:: EXERCISE INPUTS
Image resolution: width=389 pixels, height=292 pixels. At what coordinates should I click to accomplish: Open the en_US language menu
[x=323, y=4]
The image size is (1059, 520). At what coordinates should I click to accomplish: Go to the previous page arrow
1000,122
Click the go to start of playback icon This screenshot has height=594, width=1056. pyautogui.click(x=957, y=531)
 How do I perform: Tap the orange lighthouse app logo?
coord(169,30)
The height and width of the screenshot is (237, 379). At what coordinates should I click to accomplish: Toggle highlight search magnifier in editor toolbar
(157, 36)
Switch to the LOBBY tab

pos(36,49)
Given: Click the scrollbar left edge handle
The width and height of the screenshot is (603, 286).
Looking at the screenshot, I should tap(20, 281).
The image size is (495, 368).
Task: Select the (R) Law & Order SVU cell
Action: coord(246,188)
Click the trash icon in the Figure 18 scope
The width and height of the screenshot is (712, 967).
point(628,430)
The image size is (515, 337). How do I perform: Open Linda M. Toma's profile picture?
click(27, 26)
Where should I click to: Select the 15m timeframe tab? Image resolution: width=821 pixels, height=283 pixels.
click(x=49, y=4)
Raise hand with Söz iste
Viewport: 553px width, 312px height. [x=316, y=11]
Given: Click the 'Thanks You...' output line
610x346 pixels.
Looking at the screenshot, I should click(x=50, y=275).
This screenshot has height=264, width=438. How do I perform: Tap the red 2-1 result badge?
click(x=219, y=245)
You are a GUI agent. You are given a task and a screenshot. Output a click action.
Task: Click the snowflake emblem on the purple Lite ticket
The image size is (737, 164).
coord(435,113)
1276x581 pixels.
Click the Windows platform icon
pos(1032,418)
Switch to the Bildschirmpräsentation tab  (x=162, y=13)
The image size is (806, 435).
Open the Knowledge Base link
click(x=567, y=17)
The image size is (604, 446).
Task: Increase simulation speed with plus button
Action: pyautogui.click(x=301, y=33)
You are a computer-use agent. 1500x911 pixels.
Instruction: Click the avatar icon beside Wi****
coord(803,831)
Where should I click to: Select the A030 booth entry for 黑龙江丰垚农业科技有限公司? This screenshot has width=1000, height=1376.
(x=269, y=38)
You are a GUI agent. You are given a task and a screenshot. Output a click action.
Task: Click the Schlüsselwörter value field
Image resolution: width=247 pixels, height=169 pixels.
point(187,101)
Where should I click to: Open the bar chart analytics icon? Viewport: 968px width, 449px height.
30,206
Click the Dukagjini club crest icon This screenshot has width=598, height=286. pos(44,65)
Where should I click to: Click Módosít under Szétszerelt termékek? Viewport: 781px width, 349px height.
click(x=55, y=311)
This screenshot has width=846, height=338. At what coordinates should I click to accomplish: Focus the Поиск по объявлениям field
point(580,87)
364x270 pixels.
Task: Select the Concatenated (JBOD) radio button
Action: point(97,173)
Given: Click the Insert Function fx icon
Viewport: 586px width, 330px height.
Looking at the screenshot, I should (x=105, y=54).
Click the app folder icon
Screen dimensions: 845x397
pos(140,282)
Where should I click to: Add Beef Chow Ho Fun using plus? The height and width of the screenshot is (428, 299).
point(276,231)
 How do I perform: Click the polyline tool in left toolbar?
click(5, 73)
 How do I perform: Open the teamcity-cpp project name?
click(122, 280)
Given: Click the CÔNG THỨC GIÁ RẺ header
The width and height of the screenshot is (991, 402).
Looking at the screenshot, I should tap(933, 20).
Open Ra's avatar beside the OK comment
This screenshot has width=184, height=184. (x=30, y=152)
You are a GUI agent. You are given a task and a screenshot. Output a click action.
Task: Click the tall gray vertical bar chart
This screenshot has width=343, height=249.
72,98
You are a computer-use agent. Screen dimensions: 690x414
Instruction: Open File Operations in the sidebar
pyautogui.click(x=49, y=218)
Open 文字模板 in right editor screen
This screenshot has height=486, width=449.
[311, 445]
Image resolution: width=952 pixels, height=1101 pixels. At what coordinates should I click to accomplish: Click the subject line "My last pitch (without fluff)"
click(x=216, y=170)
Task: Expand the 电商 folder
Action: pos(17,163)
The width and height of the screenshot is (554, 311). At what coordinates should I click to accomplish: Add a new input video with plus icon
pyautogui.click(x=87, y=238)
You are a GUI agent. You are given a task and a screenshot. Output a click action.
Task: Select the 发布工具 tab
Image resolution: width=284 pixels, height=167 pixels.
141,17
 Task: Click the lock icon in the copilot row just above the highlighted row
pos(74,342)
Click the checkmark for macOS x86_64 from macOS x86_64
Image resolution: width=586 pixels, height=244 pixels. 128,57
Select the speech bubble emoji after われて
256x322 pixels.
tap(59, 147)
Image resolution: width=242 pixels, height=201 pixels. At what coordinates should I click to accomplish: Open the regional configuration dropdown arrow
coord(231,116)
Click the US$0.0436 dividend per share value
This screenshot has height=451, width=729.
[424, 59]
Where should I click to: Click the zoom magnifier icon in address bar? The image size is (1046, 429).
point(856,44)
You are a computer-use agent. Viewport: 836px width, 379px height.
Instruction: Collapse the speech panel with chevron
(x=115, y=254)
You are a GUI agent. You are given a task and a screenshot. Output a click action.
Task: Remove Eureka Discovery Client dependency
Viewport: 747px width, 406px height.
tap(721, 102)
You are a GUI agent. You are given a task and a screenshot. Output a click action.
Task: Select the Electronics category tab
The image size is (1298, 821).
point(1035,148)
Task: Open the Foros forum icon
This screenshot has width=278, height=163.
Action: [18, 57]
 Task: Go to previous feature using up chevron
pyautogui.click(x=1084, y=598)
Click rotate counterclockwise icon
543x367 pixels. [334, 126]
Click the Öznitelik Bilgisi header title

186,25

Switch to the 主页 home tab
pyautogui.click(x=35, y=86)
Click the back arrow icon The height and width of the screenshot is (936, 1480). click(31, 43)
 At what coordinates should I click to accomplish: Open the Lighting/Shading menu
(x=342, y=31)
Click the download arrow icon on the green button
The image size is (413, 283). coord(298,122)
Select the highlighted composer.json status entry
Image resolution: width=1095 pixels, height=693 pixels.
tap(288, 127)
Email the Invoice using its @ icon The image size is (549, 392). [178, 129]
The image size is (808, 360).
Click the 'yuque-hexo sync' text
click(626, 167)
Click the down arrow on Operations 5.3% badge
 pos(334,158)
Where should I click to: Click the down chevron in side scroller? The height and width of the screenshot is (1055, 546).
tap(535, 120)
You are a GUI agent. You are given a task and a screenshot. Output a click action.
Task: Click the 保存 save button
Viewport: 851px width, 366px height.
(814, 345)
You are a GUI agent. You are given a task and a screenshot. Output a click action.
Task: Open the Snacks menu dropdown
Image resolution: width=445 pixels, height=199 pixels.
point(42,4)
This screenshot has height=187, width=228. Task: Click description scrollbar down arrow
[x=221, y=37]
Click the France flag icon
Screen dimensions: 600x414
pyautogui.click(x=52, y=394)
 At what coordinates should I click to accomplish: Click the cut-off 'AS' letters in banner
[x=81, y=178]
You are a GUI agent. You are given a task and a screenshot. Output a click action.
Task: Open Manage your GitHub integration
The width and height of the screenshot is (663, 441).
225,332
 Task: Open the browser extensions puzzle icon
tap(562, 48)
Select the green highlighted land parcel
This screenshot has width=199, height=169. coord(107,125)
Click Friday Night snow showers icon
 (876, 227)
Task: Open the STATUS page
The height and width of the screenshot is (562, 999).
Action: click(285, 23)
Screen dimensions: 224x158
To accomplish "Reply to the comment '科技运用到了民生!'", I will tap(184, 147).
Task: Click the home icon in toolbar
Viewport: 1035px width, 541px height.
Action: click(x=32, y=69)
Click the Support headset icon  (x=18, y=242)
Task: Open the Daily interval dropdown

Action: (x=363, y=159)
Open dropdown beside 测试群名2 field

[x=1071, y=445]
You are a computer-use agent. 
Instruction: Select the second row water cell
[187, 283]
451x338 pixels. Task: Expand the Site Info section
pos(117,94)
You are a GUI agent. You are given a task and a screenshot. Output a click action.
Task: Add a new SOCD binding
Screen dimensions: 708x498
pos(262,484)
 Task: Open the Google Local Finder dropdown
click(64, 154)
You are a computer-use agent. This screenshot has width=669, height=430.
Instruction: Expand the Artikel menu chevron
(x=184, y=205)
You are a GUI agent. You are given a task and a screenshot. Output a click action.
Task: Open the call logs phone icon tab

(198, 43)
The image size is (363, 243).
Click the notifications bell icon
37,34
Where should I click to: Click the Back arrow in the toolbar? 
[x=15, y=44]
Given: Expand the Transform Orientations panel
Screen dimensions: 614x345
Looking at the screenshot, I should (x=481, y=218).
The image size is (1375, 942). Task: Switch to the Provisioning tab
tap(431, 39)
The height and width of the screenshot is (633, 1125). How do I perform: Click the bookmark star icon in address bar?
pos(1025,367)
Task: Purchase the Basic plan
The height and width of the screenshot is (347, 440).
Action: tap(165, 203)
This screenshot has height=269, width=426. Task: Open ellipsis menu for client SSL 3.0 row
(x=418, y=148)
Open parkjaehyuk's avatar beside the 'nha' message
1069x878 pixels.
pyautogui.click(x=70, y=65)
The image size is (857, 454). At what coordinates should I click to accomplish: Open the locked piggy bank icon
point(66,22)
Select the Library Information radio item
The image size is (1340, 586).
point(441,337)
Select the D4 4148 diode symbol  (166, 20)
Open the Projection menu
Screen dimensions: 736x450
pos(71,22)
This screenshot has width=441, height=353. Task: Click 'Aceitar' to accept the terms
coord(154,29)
::::
Beginning at the line with "610x346 pixels." and ending at the line with "1276x581 pixels.", reproduce each line of the data above exactly, and add no other lines.

610x346 pixels.
Looking at the screenshot, I should click(x=50, y=275).
This screenshot has height=264, width=438. How do I perform: Tap the red 2-1 result badge?
click(x=219, y=245)
You are a GUI agent. You are given a task and a screenshot. Output a click action.
Task: Click the snowflake emblem on the purple Lite ticket
The image size is (737, 164).
coord(435,113)
1276x581 pixels.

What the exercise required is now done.